■ Try it
The range to repeat runs from the line with "yannpupier.performance@gmail.com (688, 1693)" to the last line below, both ends included; give it exactly and without pictures.

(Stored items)
::::::::

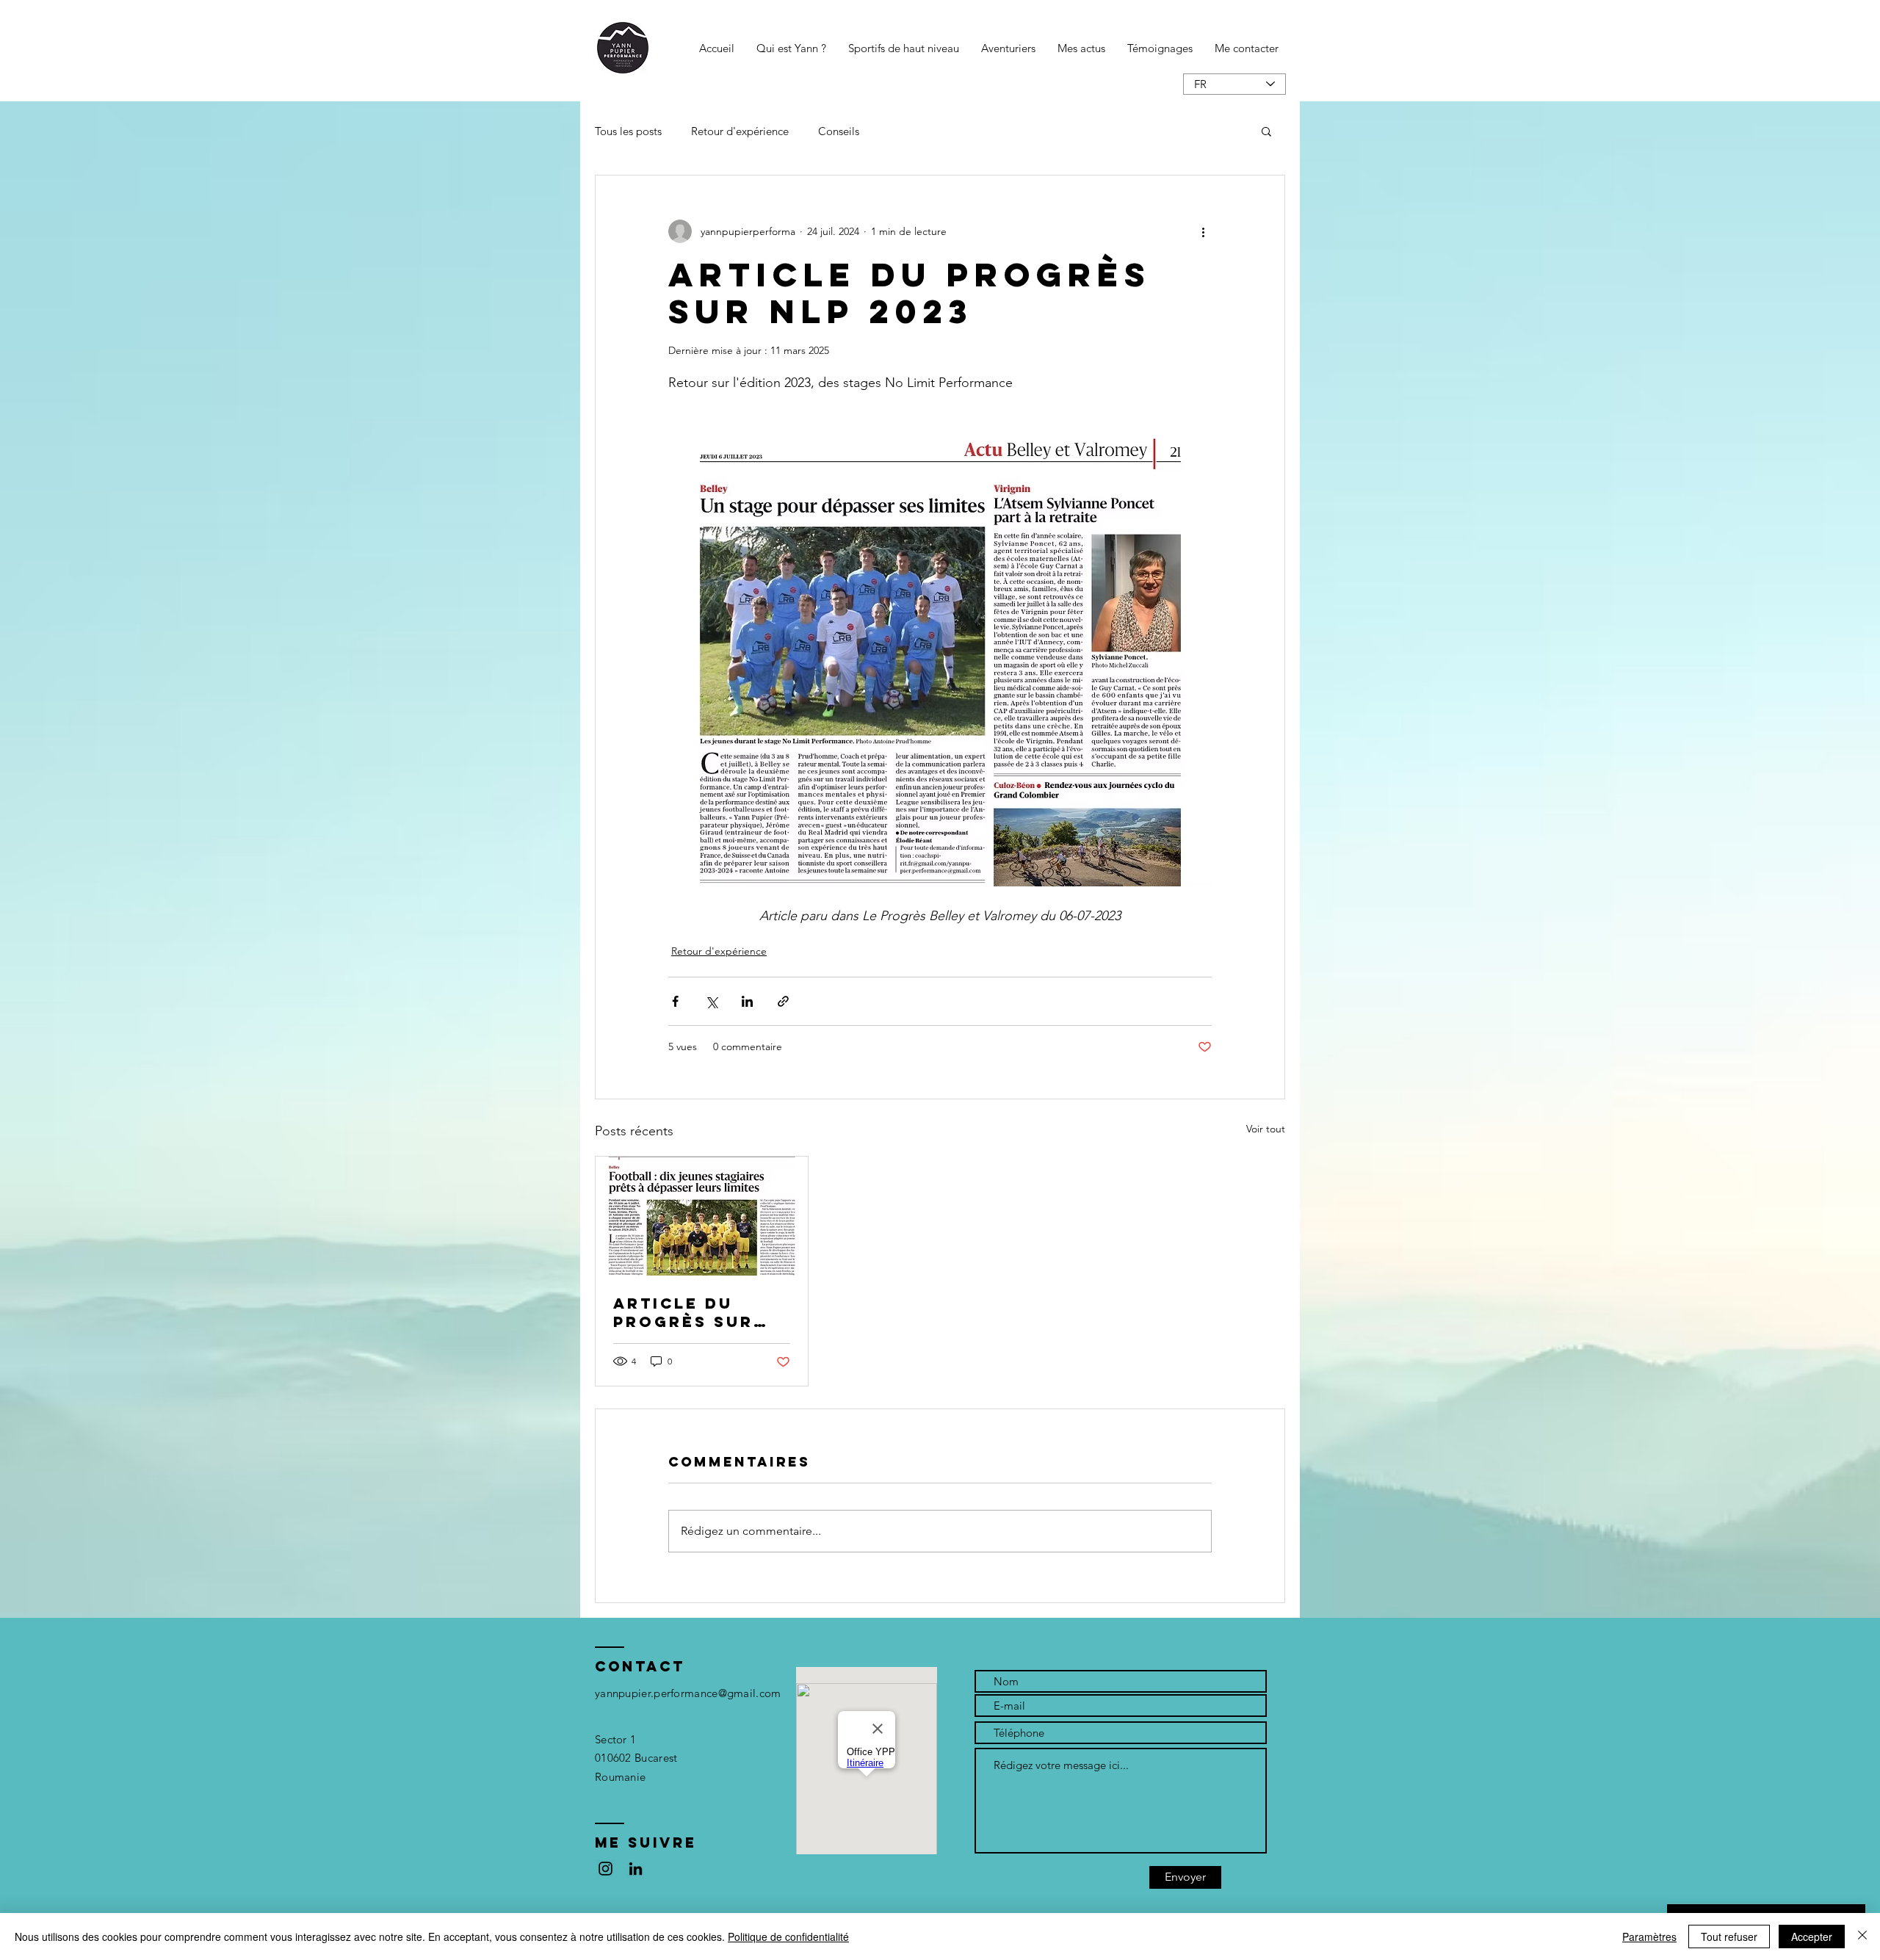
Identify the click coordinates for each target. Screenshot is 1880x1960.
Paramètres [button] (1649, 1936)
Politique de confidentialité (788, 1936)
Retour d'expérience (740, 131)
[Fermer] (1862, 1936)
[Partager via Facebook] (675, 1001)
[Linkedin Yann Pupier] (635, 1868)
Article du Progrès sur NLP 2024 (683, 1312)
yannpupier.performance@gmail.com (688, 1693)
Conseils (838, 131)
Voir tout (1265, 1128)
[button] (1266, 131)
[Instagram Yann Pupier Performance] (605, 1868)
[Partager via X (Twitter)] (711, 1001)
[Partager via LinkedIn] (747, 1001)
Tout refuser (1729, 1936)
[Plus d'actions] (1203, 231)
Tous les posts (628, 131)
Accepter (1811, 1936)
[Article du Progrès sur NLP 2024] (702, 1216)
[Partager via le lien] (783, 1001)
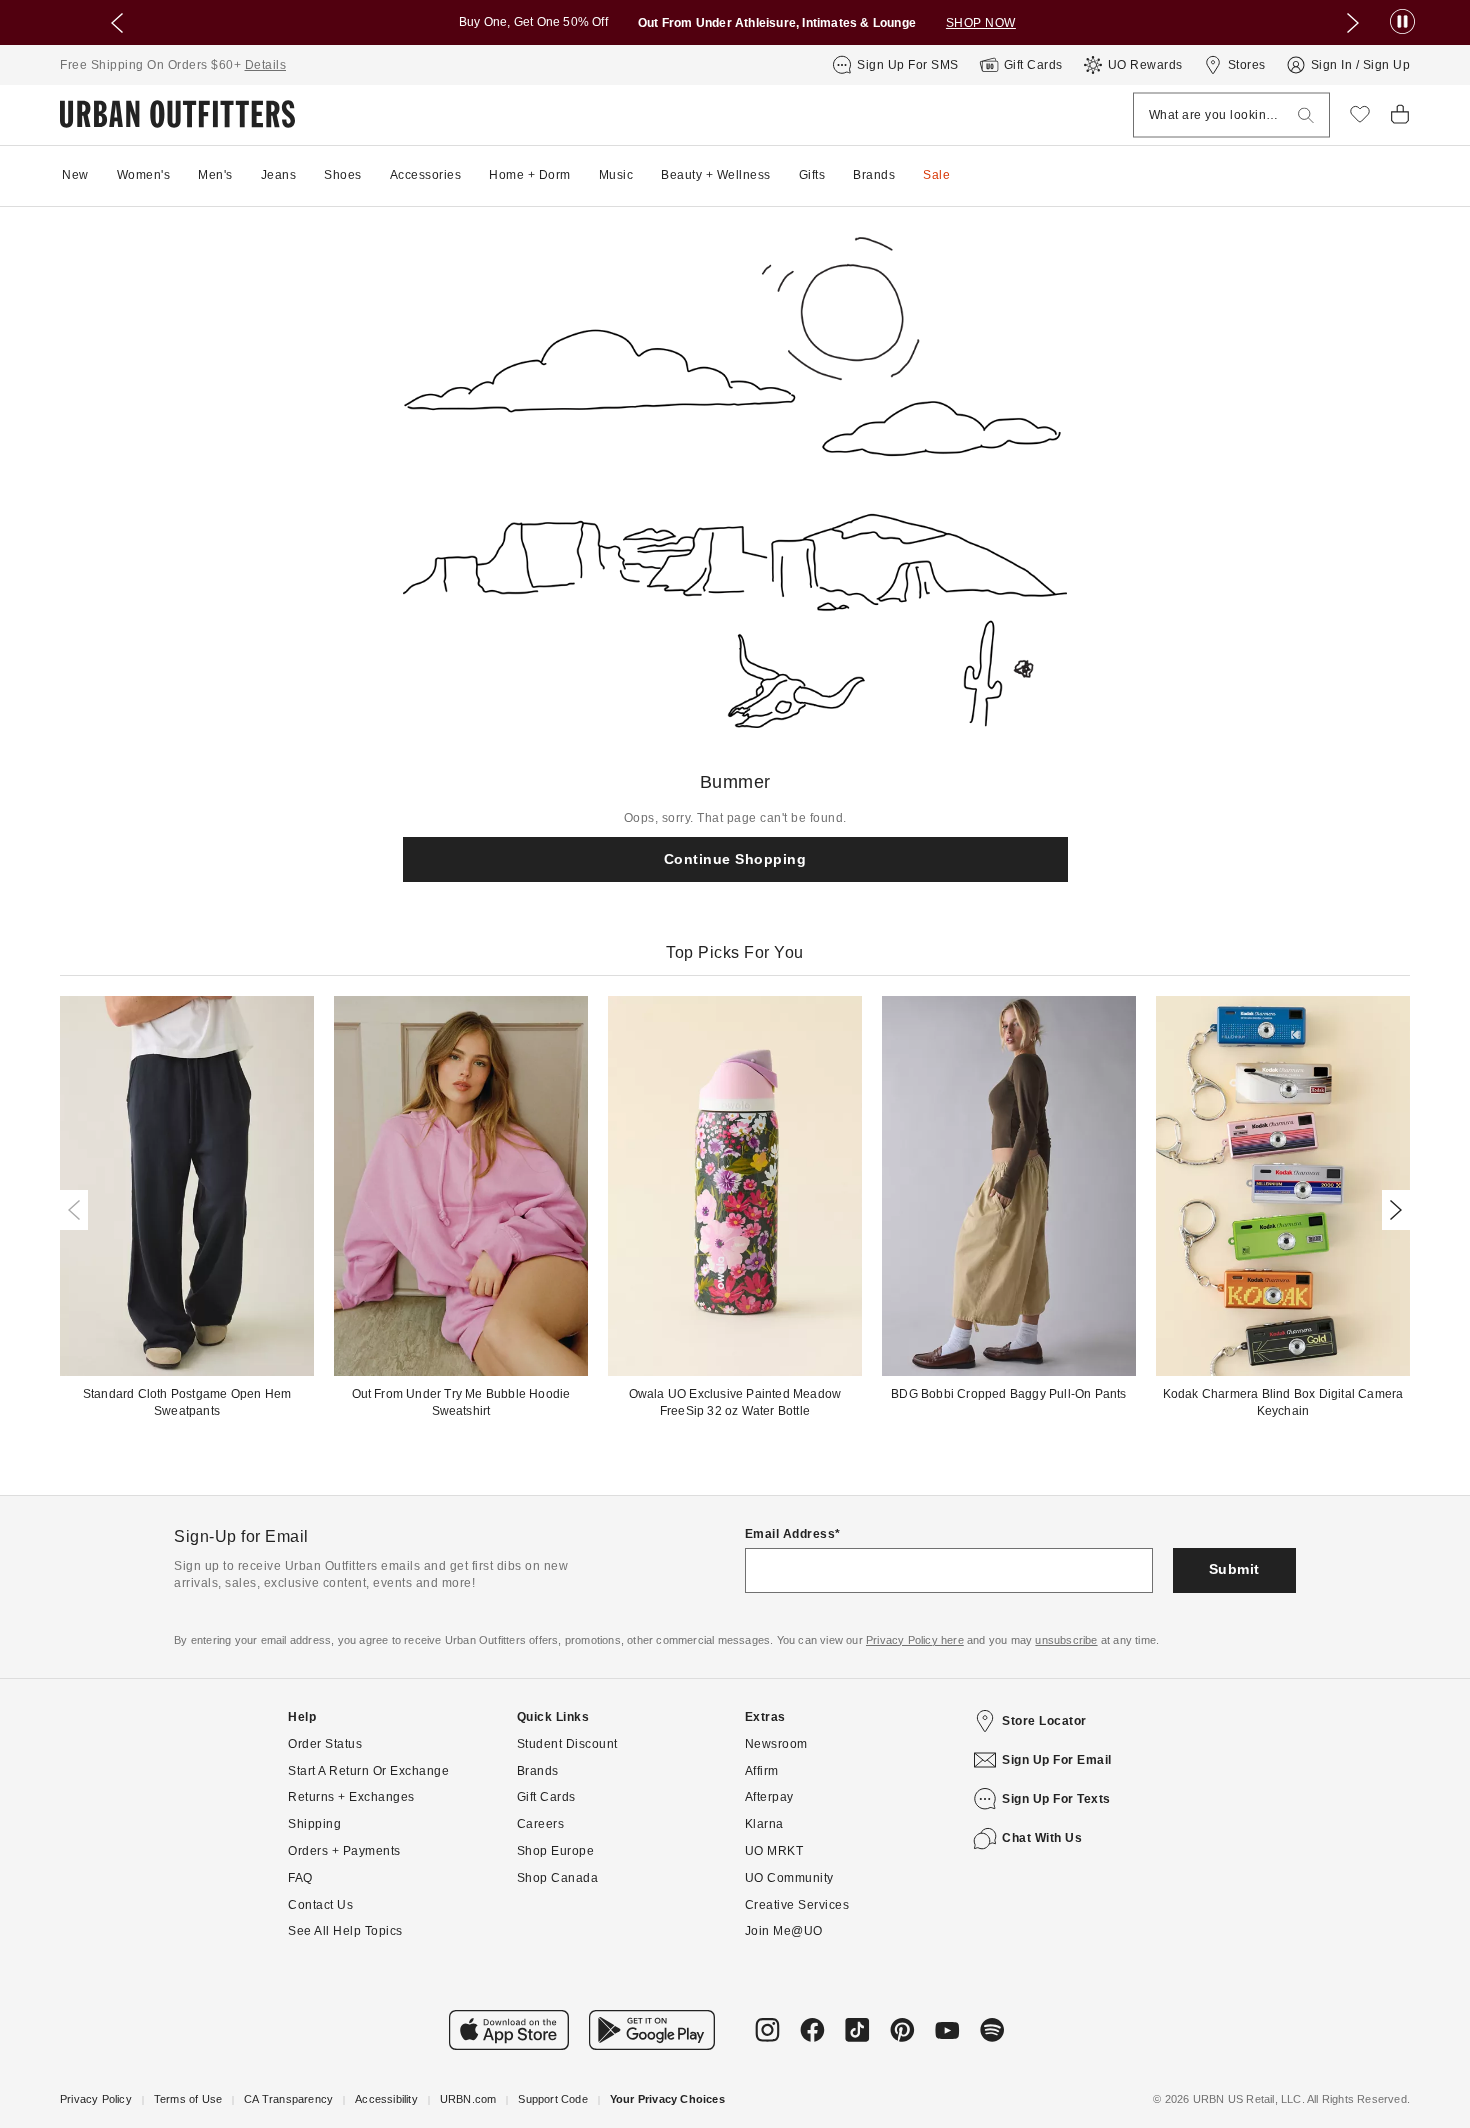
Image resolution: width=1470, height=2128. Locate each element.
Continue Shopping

::::::::

■ Exercise result
yannpupier.performance@gmail.com (688, 1693)
Conseils (838, 131)
Voir tout (1265, 1128)
[button] (1266, 131)
[Instagram Yann Pupier Performance] (605, 1868)
[Partager via X (Twitter)] (711, 1001)
[Partager via LinkedIn] (747, 1001)
Tout refuser (1729, 1936)
[Plus d'actions] (1203, 231)
Tous les posts (628, 131)
Accepter (1811, 1936)
[Article du Progrès sur NLP 2024] (702, 1216)
[Partager via le lien] (783, 1001)
Image resolution: width=1470, height=2128. Locate each element.
Continue Shopping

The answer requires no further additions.